*Task goal*.
Please give only the number of lines in the items below that contain the string "icon", counting uppercase and lowercase as different.

*Available data*.
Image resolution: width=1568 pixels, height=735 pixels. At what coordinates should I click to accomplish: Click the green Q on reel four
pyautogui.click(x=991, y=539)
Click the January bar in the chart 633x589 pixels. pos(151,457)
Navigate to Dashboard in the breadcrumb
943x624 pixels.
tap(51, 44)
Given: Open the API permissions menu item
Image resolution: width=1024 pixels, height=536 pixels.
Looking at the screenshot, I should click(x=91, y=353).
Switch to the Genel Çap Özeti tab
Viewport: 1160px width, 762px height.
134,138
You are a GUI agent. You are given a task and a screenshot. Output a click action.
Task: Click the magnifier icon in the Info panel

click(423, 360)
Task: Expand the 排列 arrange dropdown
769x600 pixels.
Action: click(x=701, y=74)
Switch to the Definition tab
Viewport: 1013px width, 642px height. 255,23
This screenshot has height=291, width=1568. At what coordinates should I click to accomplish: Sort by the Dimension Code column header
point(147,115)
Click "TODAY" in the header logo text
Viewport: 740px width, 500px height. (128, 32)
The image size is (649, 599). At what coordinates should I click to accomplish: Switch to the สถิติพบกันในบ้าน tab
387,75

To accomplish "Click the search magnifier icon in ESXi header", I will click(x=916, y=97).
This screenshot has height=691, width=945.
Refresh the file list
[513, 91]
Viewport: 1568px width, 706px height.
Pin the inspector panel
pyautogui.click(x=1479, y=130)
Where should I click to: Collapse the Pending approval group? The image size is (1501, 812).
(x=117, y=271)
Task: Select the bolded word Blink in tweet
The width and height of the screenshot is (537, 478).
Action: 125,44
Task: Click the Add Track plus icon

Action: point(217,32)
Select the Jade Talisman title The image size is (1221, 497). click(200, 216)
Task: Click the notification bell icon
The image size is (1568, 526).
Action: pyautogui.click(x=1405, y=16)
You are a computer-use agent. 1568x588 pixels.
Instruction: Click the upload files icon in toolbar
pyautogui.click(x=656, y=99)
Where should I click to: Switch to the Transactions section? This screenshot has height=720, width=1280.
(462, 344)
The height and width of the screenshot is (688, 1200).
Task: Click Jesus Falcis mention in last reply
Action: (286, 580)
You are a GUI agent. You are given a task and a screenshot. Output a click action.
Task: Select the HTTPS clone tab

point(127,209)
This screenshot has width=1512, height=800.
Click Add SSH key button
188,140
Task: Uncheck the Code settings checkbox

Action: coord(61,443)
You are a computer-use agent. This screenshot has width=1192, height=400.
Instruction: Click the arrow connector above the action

*Finished answer*.
5